-- Source excerpt --
──────

Talk:Economy of the Song dynasty/GA1

Page contents not supported in other languages.
From Wikipedia, the free encyclopedia

GA Reassessment[edit]

Article (edit | visual edit | history) · Article talk (edit | history) · Watch

Commencing GA reassessment as part of the GA Sweeps process. Juniper§ Liege (TALK) 02:11, 13 February 2010 (UTC)[reply]

There are a few problems with this article, but most have to do with layout and minor issues such as overlinking, and so should be fixable.

  • The "Agriculture" section does not need to be split up into the various subsections as there is not enough material in each to justify the division. In fact, it disrupts the flow of the text so I have removed them to present the text better. (except the economic crops subsection).
  • The biggest issue with this article is the lead:
"The Song Dynasty (960–1279) of China was a time of Chinese history marked by commercial expansion, economic prosperity, and revolutionary new economic concepts. Private trade grew and a market economy began to link the coastal provinces with the interior. The enormous population growth rate from increased agricultural cultivation in the 10th to 11th centuries doubled China's overall population, which rose above 100 million people (compared to the earlier Tang, with some 50 million people).[1]
Beyond domestic profits made in China, merchants engaged in overseas trade by investing money in trading vessels that docked at foreign ports as far away as East Africa. The world's first development of the banknote, or printed paper money (see Jiaozi, Huizi), was established on a massive scale. Combined with a unified tax system and efficient trade routes by road and canal, this meant the development of a true nationwide market system in China. Although much of the revenue in the central government's treasury was consumed by the needs of the military defense budget, government taxes imposed on the rising commercial base in China refilled the monetary coffers of the Song government.[2] For certain production items and marketed goods, the Song government imposed monopolies in order to boost revenues and secure resources that were vital to the empire's security, such as steel, iron, and chemical components for gunpowder."

──────

-- Collected data --

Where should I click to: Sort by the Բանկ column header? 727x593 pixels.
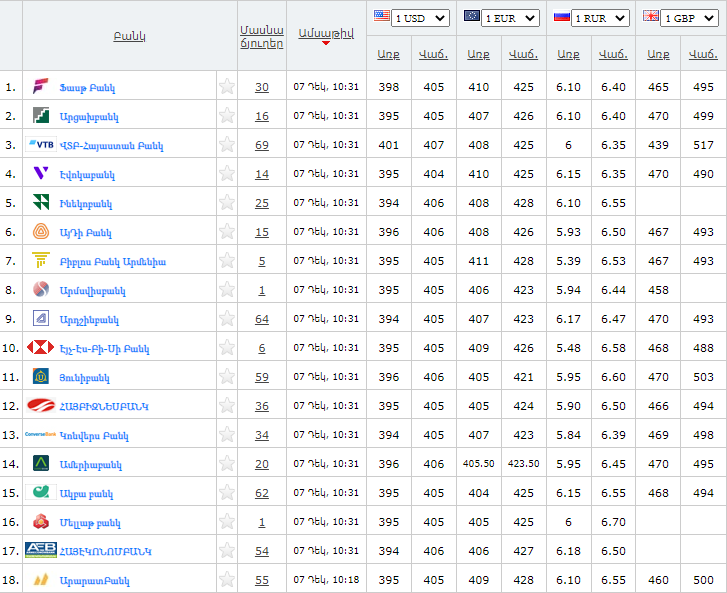tap(129, 36)
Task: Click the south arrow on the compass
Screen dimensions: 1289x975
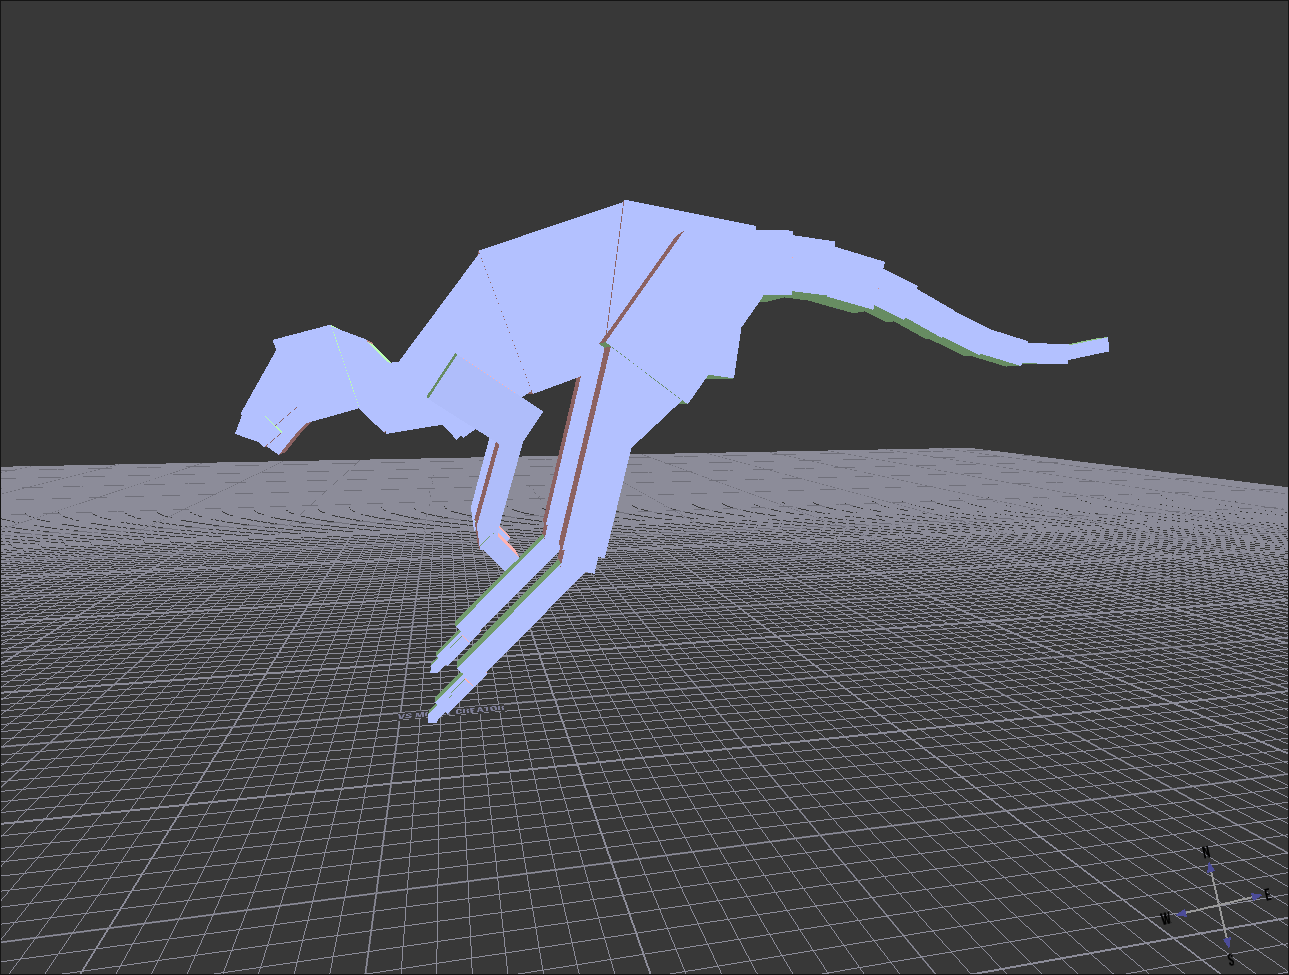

──────

-- Job --
Can you carry on the reassessment of the Song dynasty economy article from its last sentence?

-- Output for this task --
It is overly vague in places and a bit stilted, so I have re-worked some wording to make the text flow a little better and provide some specific examples to foreshadow the article body. Juniper§ Liege (TALK) 15:04, 13 February 2010 (UTC)[reply]

  1. It is reasonably well written.
    a (prose):
    • Well written. Identified problems addressed. The lead is still probably too short and could do with expansion.
    b (MoS):
    • Conforms to manual of style.
  2. It is factually accurate and verifiable.
    a (references):
    • Well referenced.
    b (citations to reliable sources):
    • Citations are to third party publications.
    c (OR):
    • No evidence of OR.
  3. It is broad in its scope.
    a (major aspects):
    • Addresses major aspect of article subject matter.
    b (focused):
    • Remains focused. No digressions.
  4. It follows the neutral point of view policy:
    • No issues concerning POV evident.
  5. It is stable:
    • No edit wars etc.
  6. It is illustrated by images, where possible and appropriate.
    a (images are tagged and non-free images have fair use rationales):
    • Images are properly tagged and justified.
    b (appropriate use with suitable captions):
    • Images are accompanied by contextual captions.
  7. Overall:
    Keep/Delist: KEEP Juniper§ Liege (TALK) 15:27, 13 February 2010 (UTC)[reply]
  1. ^ Ebrey, 156.
  2. ^ Ebrey, 167.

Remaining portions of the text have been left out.